Let’s Talk About Toxic Black Parenting


It’s time we discuss certain toxic traits that have been passed down in Black households for generations.

where do I even begin with this topic?

For starters, I’ve been around Black parents all my life. From being raised by a single mother and grandmother, to going to my cousins’ houses, to witnessing Black families in public. All of these encounters, some personal and some second-hand, have shown me that there are a lot of harsh patterns in Black parenting styles. It wasn’t until I got older, however, that I realized these unhealthy parenting characteristics were affecting me in my adult life.

It was always common to joke about these types of things in high school—I remember we used to joke about who got beat with the worst “switch”— it was like we knew our experiences were bad, but it was all we knew, and laughing at our pain was the best way to make light out of the situation.

Nowadays, you can find videos on social media where people joke about the differences between white and Black parents... just another way to laugh at our pain.

But when you really take a look at these videos, you'll notice that the Black parenting styles are rooted in aggression. It’s pretty concerning how we mistake these borderline abusive traits for effective parenting.

I think it’s about time we truly acknowledge what this toxic Black parenting looks like, and discuss ways to break these generational curses.


3 Toxic parenting traits that are plaguing the Black community

  1. Aggression as discipline

I got a lot to say about this! One common thing associated with Black parenting and discipline is spanking. Growing up, I was a pretty unhinged child, so I got beat… a lot. The main way I found myself meeting with the belt was through behavioral problems at school. It felt like every day I was writing, “I will not disrespect my teacher and my classmates” 100 times on a sheet of paper before picking out a belt when my mom came home from work.

I guess she thought this was effective but the gag is, I endured all that pain and suffering just to go back to school the next day and act out again.

See, what parents don’t understand is that beating your kids is not an effective behavioral management strategy, like, at all. Not only is it impractical, it teaches children to use aggression to solve conflicts. And in a world where Black people experience more violence and discrimination than other races, all spanking does is send messages to Black children that they don’t have a safe space in society or at home. And according to Jorge Cuartas, a Ph.D. candidate at the Harvard Graduate School of Education, “Preschool and school-age children — and even adults — [who have been] spanked are more likely to develop anxiety and depression disorders or have more difficulties engaging positively in schools and skills of regulation….”

Not only should we end spanking, but being aggressive towards children as well.

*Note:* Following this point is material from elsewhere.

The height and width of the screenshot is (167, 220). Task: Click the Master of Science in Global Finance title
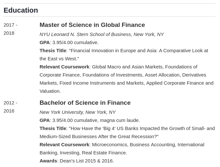point(92,25)
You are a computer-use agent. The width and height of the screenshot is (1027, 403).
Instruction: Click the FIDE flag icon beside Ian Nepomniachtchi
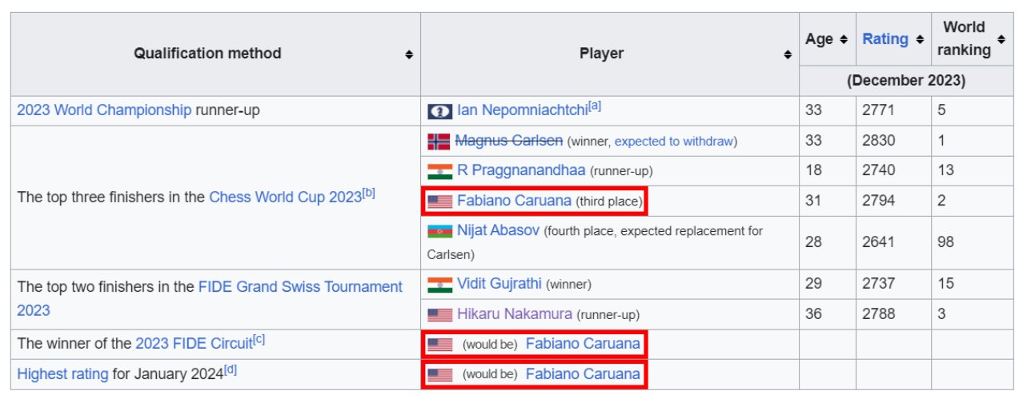click(x=439, y=111)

There are some universal sayings that have been used in Black households that are just as toxic as beatings.

The infamous: “Stop crying before I give you something to cry about,” is just one example of the disturbing language Black parents use when talking to their children. Not only do some Black parents threaten their children, but they yell at them too. And just like beating your children, yelling at them has long-term effects. I have friends who were yelled at as children who don’t do well with confrontation and get overwhelmed when dealing with conflict.

As young Black adults, we must point out harmful parenting behaviors instead of making fun of them because there’s real trauma behind them. Understanding the effects of aggressive parenting on children will allow us to make a positive impact on future generations.


2. Power over parenting

This type of parent thinks being a parent means being a dictator. Their favorite line to hit you with is: “Because I said so.” Dealing with these types of parents is hard because they establish a hierarchy between you and them, and it feels like you have no say in anything.

Parenting is bidirectional, meaning the child and the parent impact and influence each other (that Parentology class I took last year coming through). However, in some Black households, parents only view a child as a subordinate and don’t respect the child’s autonomy. The relationship is based on: “I am the parent, you are the child.” These parents think they’re always right, and if a child voices their opinion the parent may take that as a sign of disrespect.

This parenting style pushes children away and makes them secretive. Children are people too, and the line of communication between a parent and a child should be open and should flow both ways.


3. Homophobia & toxic masculinity

Sigh. The amount of ignorance I've witnessed while being around my family is massive. Way too often did I see my adult family members correcting my male cousins for their behavior because it was deemed “too feminine.” From a young age, many Black boys learn to be tough, (or what they think to be), and shut out their emotions. They are taught that expressing emotions, like crying, is associated with femininity. Anything associated with femininity is labeled as gay, and if a Black boy exhibits anything close to homosexuality, he will be humiliated. This mindset leads to a hypermasculine man, who's aggressive, emotionally unavailable, and lacks respect for women. It's no wonder many Black men treat Black women so poorly—it’s because they were taught to reject women their whole lives.

But this doesn't have to continue. If we take the pressure off Black boys to act a certain way, they can grow into men on their own.


it's our job to break generational curses

But how? When you’ve seen the same habits and behaviors your whole life, it may seem impossible to unlearn them. I think the first step to breaking these generational habits is to become self-aware. We first have to acknowledge the destructive patterns that have affected us and how they are still affecting us today. From this consciousness, we can start to heal ourselves, allowing us to become positive models for future generations.